■ **THE DATA**
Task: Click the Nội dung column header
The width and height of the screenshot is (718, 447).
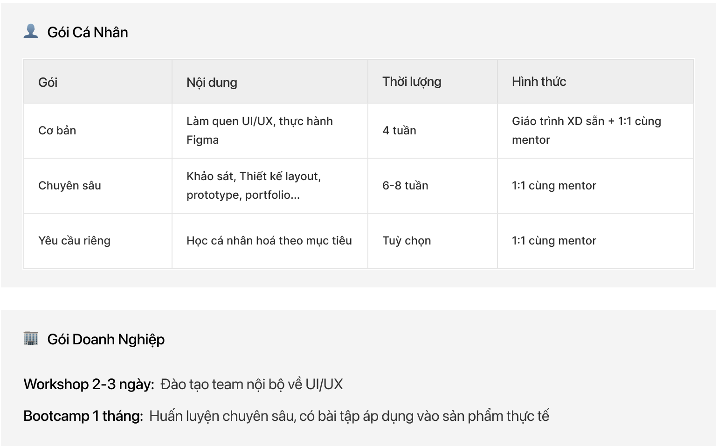Action: (270, 82)
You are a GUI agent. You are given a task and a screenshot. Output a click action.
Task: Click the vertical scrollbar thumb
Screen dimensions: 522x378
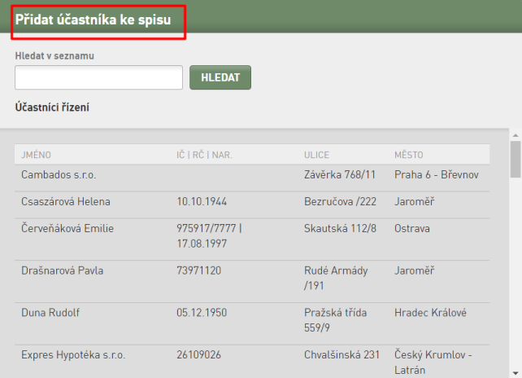click(x=515, y=159)
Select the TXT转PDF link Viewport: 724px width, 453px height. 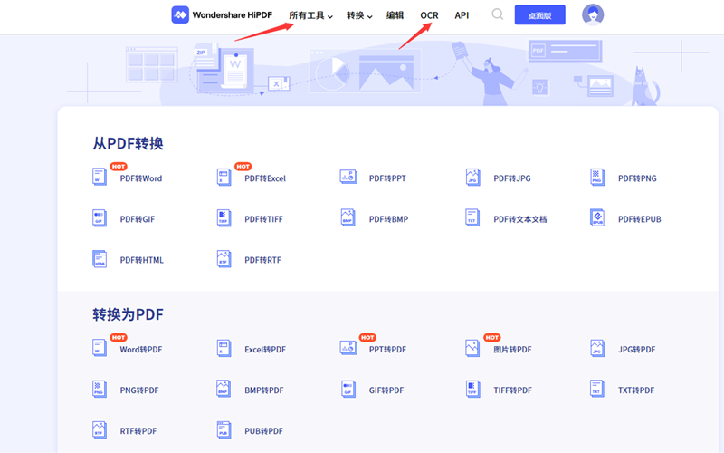636,390
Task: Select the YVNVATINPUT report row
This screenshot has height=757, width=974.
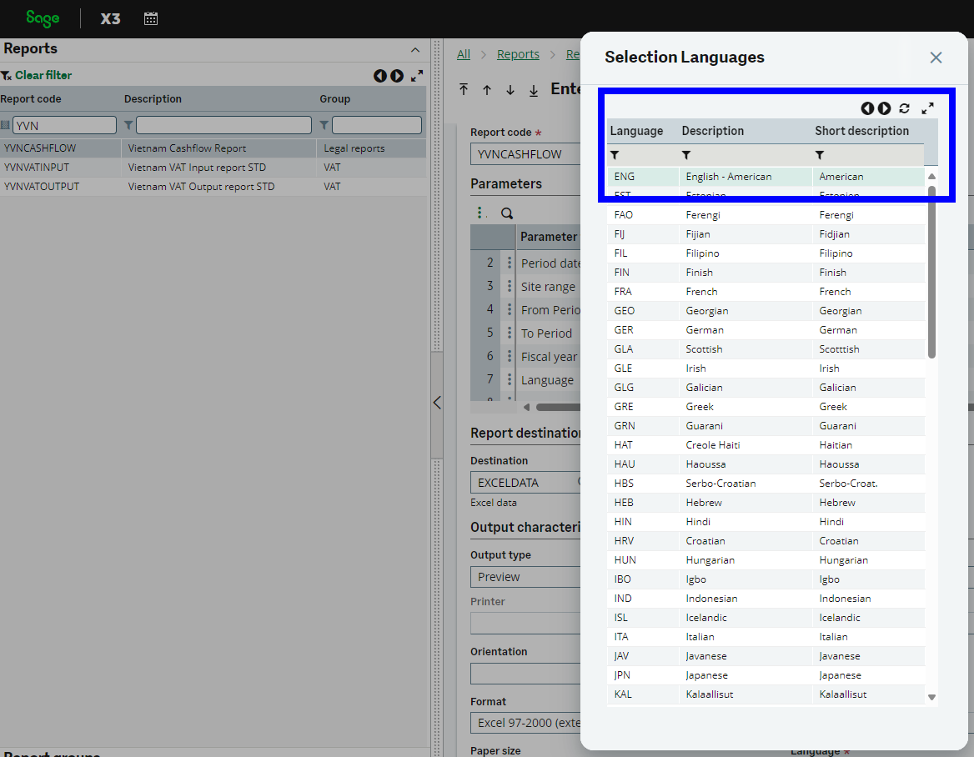Action: click(x=37, y=168)
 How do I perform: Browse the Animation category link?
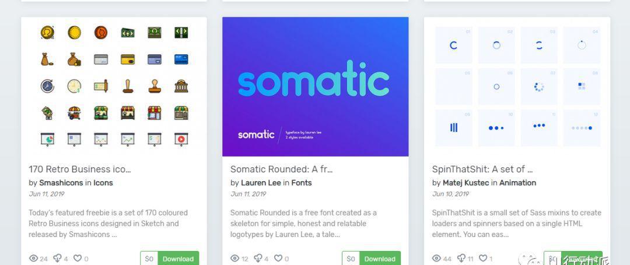pyautogui.click(x=517, y=183)
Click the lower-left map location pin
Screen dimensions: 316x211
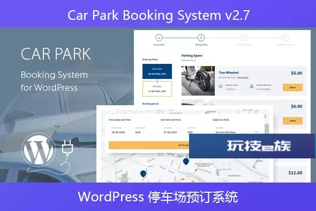pyautogui.click(x=143, y=174)
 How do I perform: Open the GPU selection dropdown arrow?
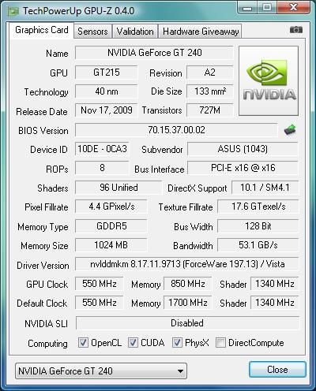point(180,371)

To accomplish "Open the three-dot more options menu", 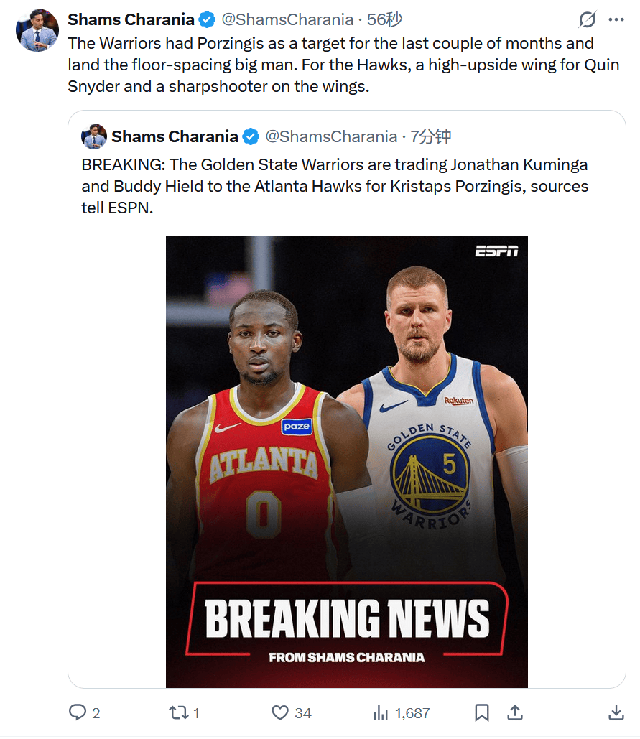I will (x=616, y=19).
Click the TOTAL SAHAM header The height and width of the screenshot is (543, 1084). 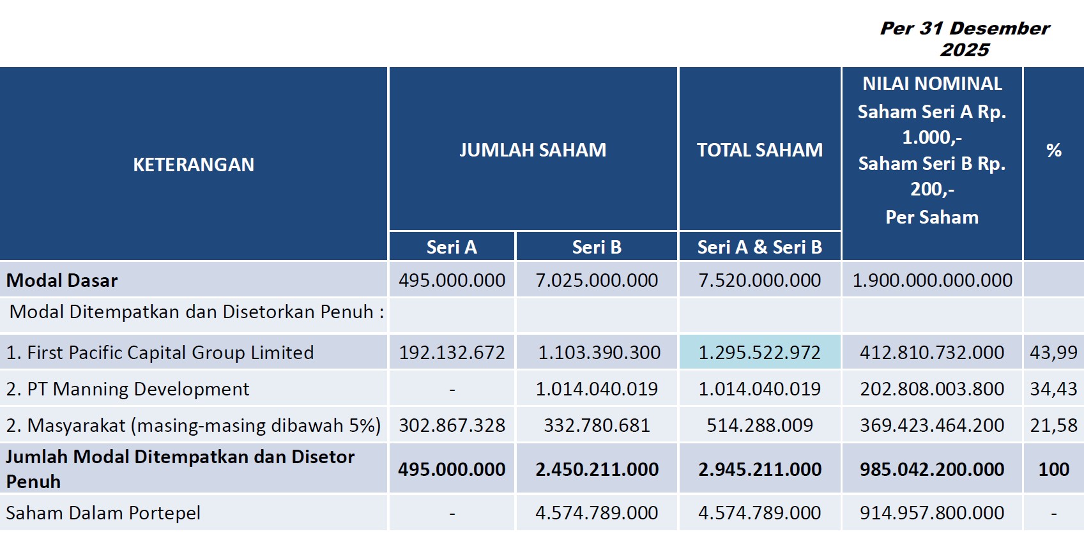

■ **WORK INSTRUCTION**
From the opening line of the entries above to the line that holds "Task: Click the vertical scrollbar thumb", inclusive, reproduce each line exactly and omit any picture.

■ **RESPONSE TO THE TASK**
Task: Click the Nội dung column header
The width and height of the screenshot is (718, 447).
Action: (270, 82)
You are a GUI agent. You are given a task and a screenshot. Output a click action.
Task: Click the vertical scrollbar thumb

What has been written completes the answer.